Studio album by Jerry Rivera
- Released: August 20, 1996
- Recorded: 1995–96
- Genre: Salsa
- Length: 45:38
- Label: Sony Discos
- Producer: Sergio George, Cuto Soto

Jerry Rivera chronology
| Magia (1995) | Fresco (1996) | Ya No Soy el Niño Aquel (1997) |

Singles from Fresco
- "Suave" Released: April 1996; "Loco de Amor" Released: September 1996; "Una y Mil Veces" Released: 1996; "Lloraré" Released: February 1997; "Te Recordaré" Released: 1997; "Fresco" Released: 1997;

= Fresco (Jerry Rivera album) =

Fresco is the sixth studio album recorded by Puerto Rican salsa singer Jerry Rivera released on August 20, 1996. The album received Grammy and Lo Nuestro nominations for Best Tropical Latin Album.
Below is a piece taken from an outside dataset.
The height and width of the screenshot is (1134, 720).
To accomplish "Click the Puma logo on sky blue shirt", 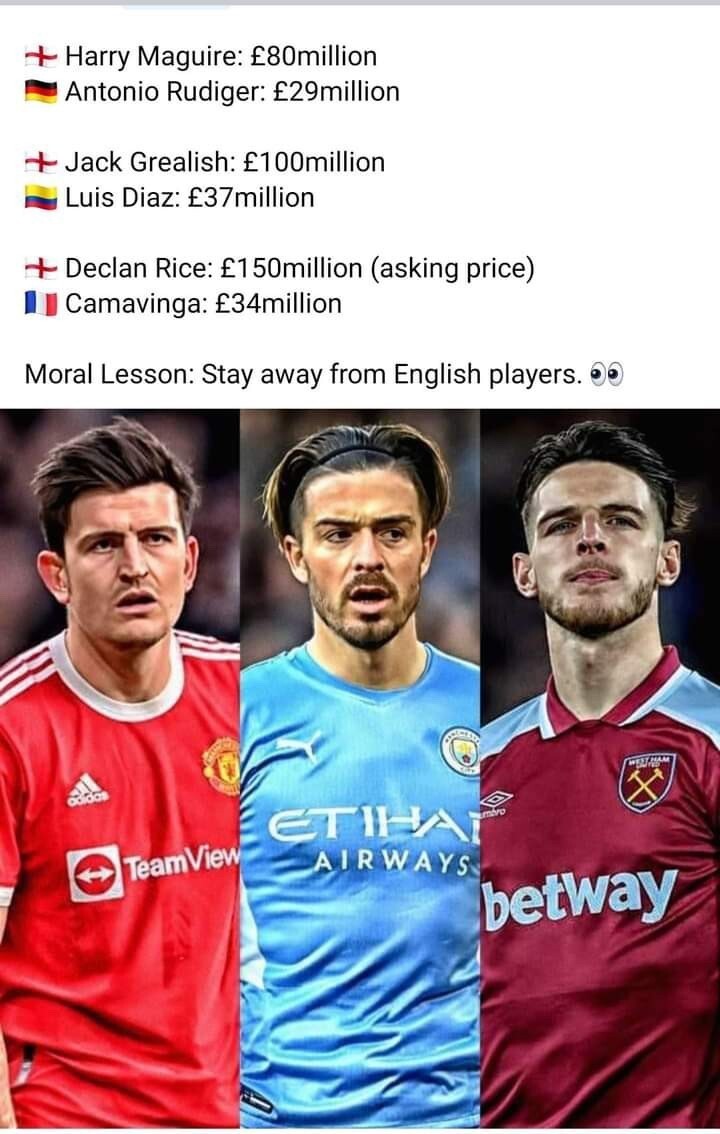I will [x=298, y=748].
The single "Loco de Amor" won a Tropical Award for the songwriter.

Professional ratings
Review scores
| Source | Rating |
| Allmusic |  |

==Track listing==
This information adapted from Allmusic.

| No. | Title | Writer(s) | Length |
|---|---|---|---|
| 1. | "Loco de Amor" | Mary Lauret | 4:39 |
| 2. | "Una y Mil Veces" | Donato Poveda | 5:03 |
| 3. | "Desde Que Tu No Estas" | Alejandro Vezzani | 4:07 |
| 4. | "Sí, Soy un Muchacho Malo" | Lolita de la Colina | 4:51 |
| 5. | "Digo Tu Nombre" | Eric Leris, Raiza Reynoso | 4:34 |
| 6. | "Te Recordaré" | Manuel Lopez, Rubby Perez, Rudy Pérez | 4:51 |
| 7. | "Fresco" | Manny Benito | 4:29 |
| 8. | "Lloraré" | Fernando Osorio | 4:25 |
| 9. | "Linda Fantasía" | Mary Lauret | 4:10 |
| 10. | "Suave" | Orlando Castro, Kiko Cibrian | 4:29 |

==Chart performance==

| Chart (1996) | Peak position |
|---|---|
| U.S. Billboard Top Latin Albums | 14 |
| U.S. Billboard Tropical Albums | 2 |

==Certification==

| Region | Certification | Certified units/sales |
| United States (RIAA) | Platinum (Latin) | 100,000^{^} |
^{^} Shipments figures based on certification alone.